Claims may become moot in other ways, the Second Circuit noted, such as where a defendant surrenders to “complete relief” in satisfaction of a plaintiff’s claims and the district court enters default judgment against the defendant, mooting the plaintiff’s individual claims.
“That is not the case here,” the panel clarified. “Even if the district court first entered judgment—enjoining ZocDoc from further faxes and directing the clerk of court to send Geismann a check for $20,000—and thereafter deemed Geismann’s claims moot, that resolution would not have afforded Geismann complete relief.”
By rejecting the defendant’s offer, Geismann signaled that it was seeking more than statutory damages and had an interest in serving as the lead plaintiff for a class action, with any ensuing additional reward, the court said.
“We therefore conclude that the district court must resolve the pending motion for class certification before entering judgment and declaring an action moot based solely on relief provided to a plaintiff on an individual basis,” the Second Circuit wrote. “If the motion is granted, the class action may proceed.

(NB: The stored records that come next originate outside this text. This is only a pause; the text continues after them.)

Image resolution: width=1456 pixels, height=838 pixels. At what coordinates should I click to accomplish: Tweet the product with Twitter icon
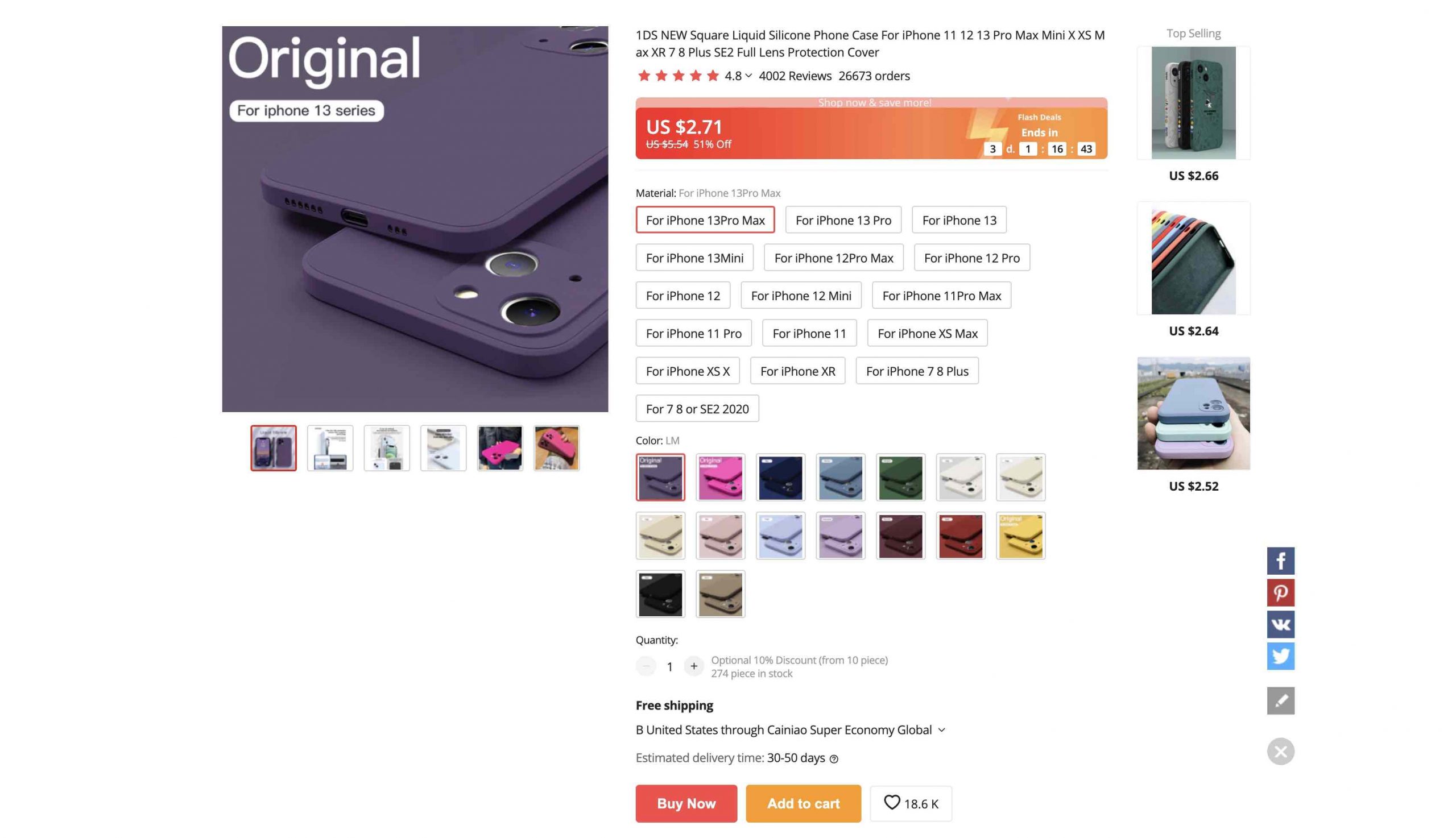click(x=1280, y=656)
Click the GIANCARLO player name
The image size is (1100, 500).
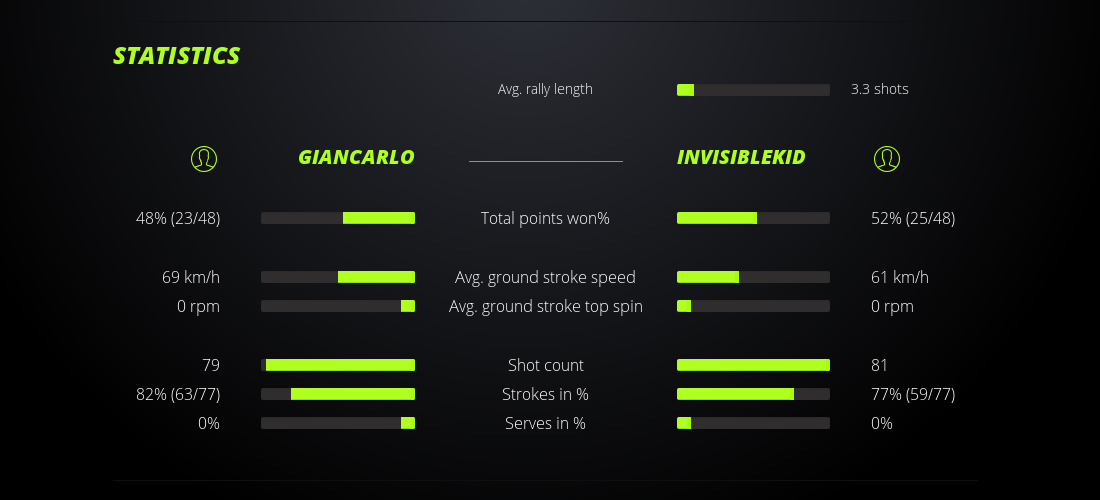356,158
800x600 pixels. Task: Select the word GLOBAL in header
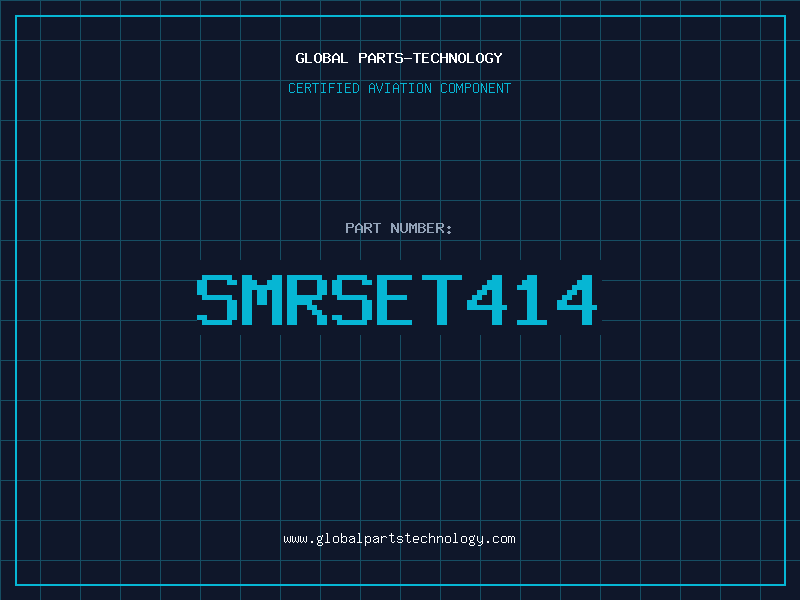tap(321, 58)
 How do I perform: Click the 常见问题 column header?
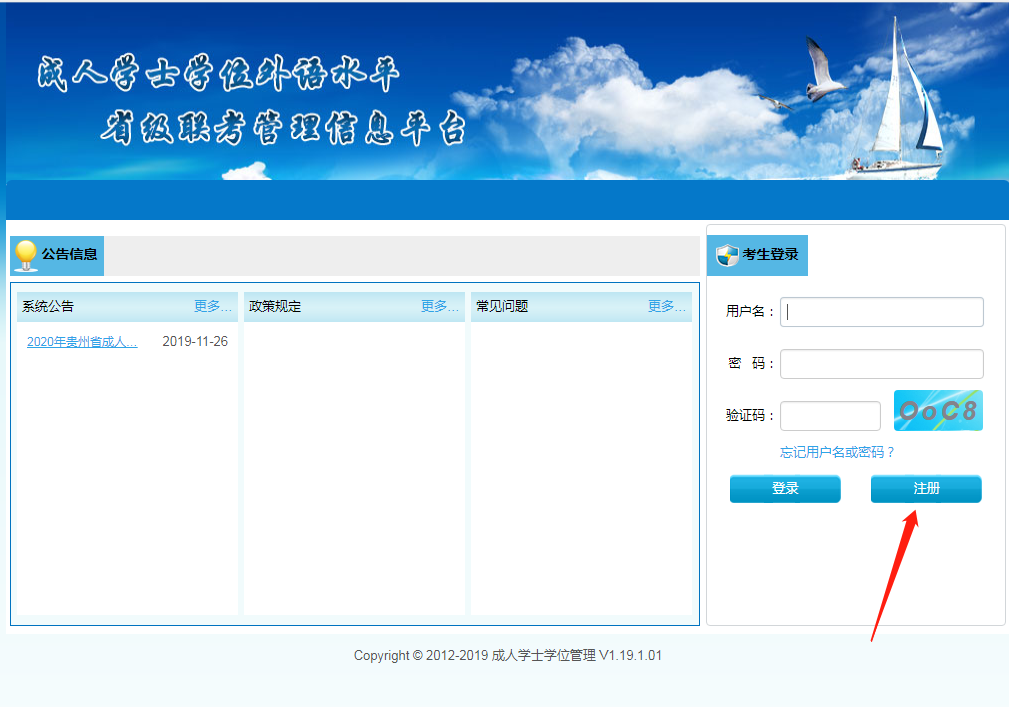502,306
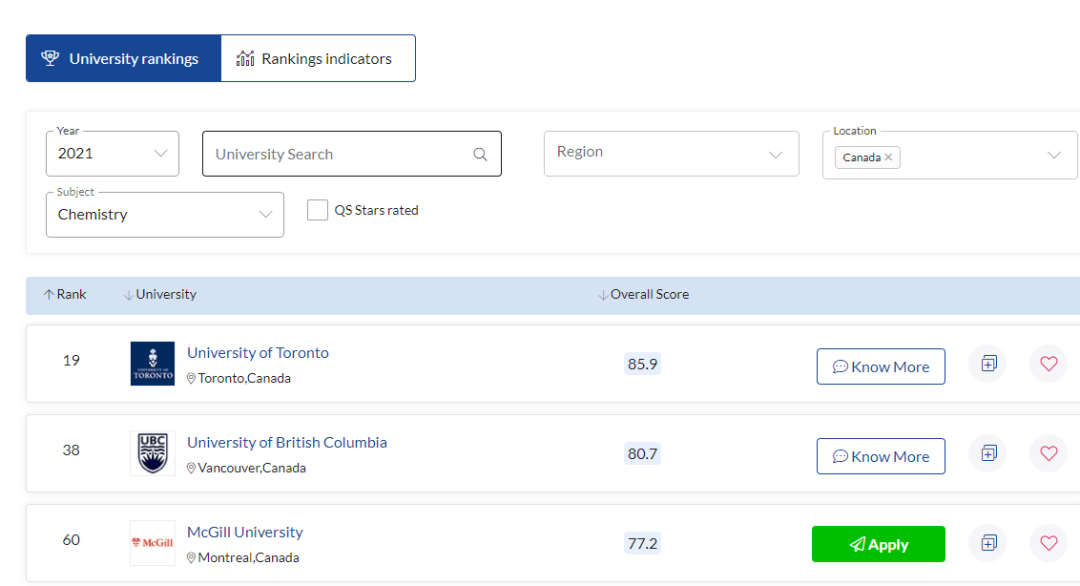
Task: Switch to Rankings indicators tab
Action: click(317, 59)
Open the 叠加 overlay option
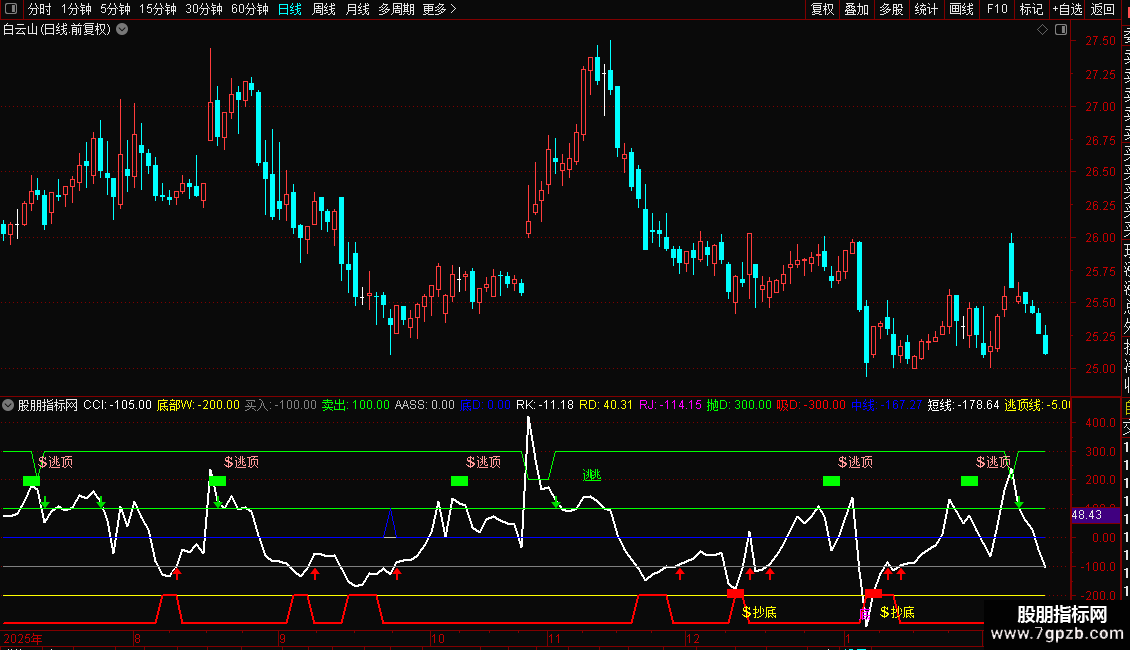Image resolution: width=1130 pixels, height=650 pixels. 856,9
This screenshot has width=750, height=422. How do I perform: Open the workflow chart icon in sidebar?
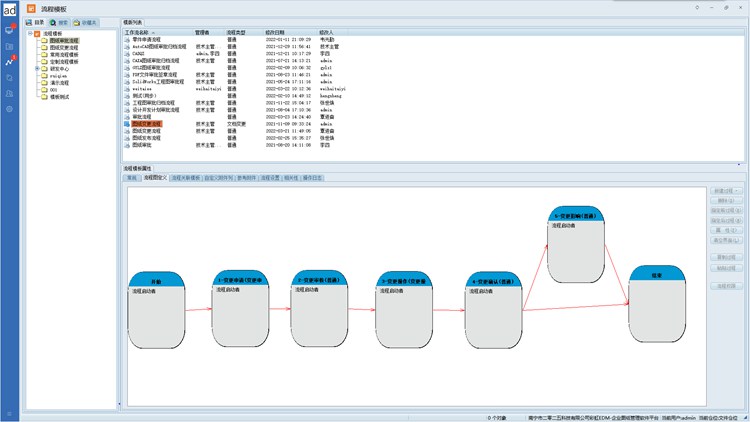pyautogui.click(x=9, y=62)
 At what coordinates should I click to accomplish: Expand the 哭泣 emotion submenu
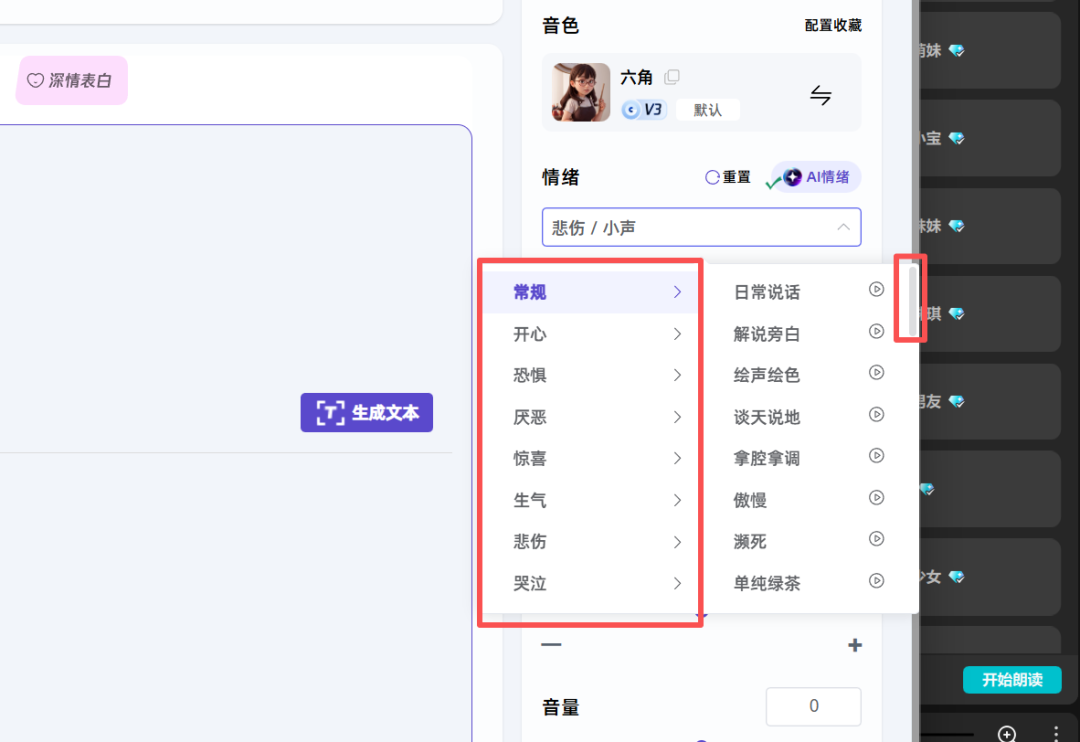(530, 583)
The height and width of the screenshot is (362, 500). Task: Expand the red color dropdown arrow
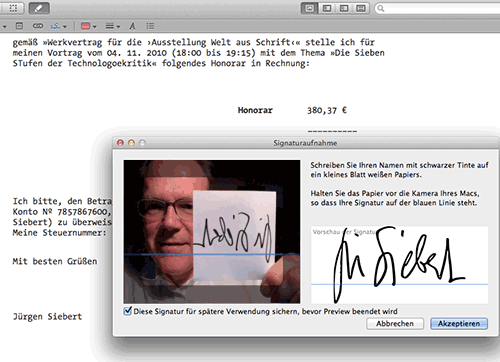coord(95,27)
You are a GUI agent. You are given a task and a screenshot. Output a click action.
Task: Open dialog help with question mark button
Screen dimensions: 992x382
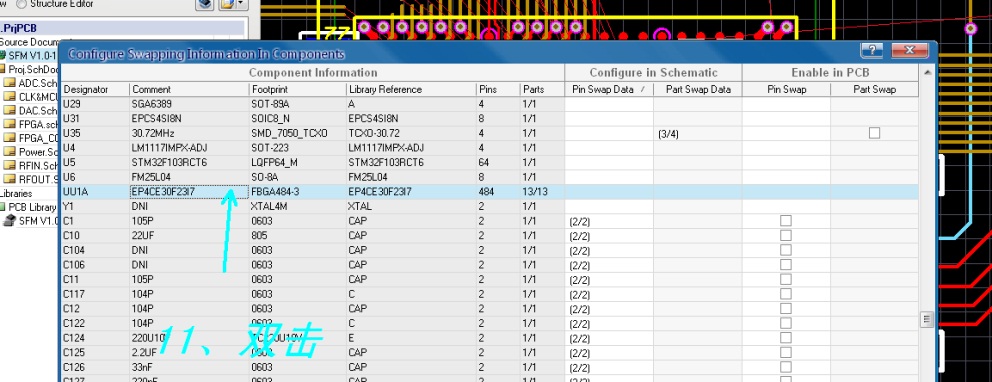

A conclusion otherwise would risk placing the defendant in control of a putative class action, effectively allowing the use of tactical procedural maneuvers to thwart class litigation at will.”
Concluding that ZocDoc’s Rule 67 deposit did not provide Geismann with an entitlement to complete relief and therefore did not render its TCPA claim moot, the panel reversed the district court’s entry of judgment and denial of the motion for class certification. “The fact that Geismann’s claim is not moot means both that its own claim is still viable and that the door remains open for possible class certification,” the court said.
To read the decision in Geismann v. ZocDoc, Inc., click here.
Why it matters: Although the Campbell-Ewald decision purported to leave open alternatives to Rule 68 to moot class actions, TCPA defendants have struggled to find a method that courts will approve. Rule 67 appears to be largely off the board, as both the Second Circuit and Seventh Circuit have now rejected the use of the procedural rule to moot cases.